### Task objective
Arrange everything from the line containing "The height and" down to the line containing "click(738, 272)" as a numbered list, omitting any blank lines.

### Supplied data
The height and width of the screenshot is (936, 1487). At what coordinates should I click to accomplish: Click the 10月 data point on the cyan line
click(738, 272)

* * *

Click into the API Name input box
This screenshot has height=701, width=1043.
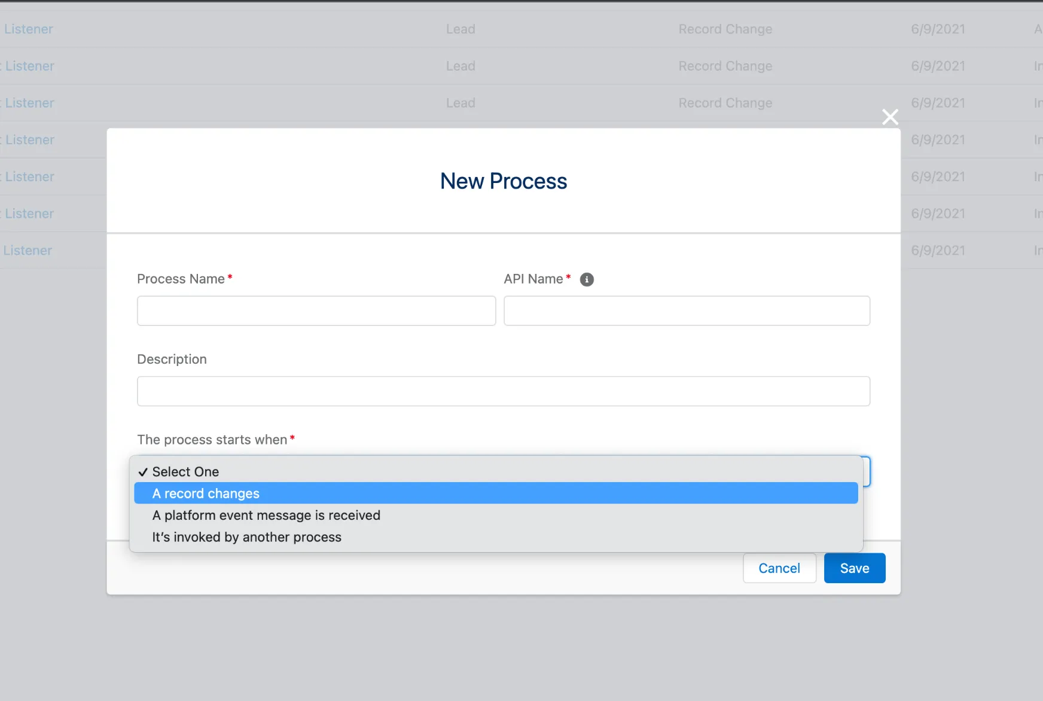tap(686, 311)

--

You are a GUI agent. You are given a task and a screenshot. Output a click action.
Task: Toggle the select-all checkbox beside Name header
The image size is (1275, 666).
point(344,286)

### Solution for this task
1. The height and width of the screenshot is (936, 1487). At what coordinates should I click to accomplish: Click the 10月 data point on the cyan line
2. click(738, 272)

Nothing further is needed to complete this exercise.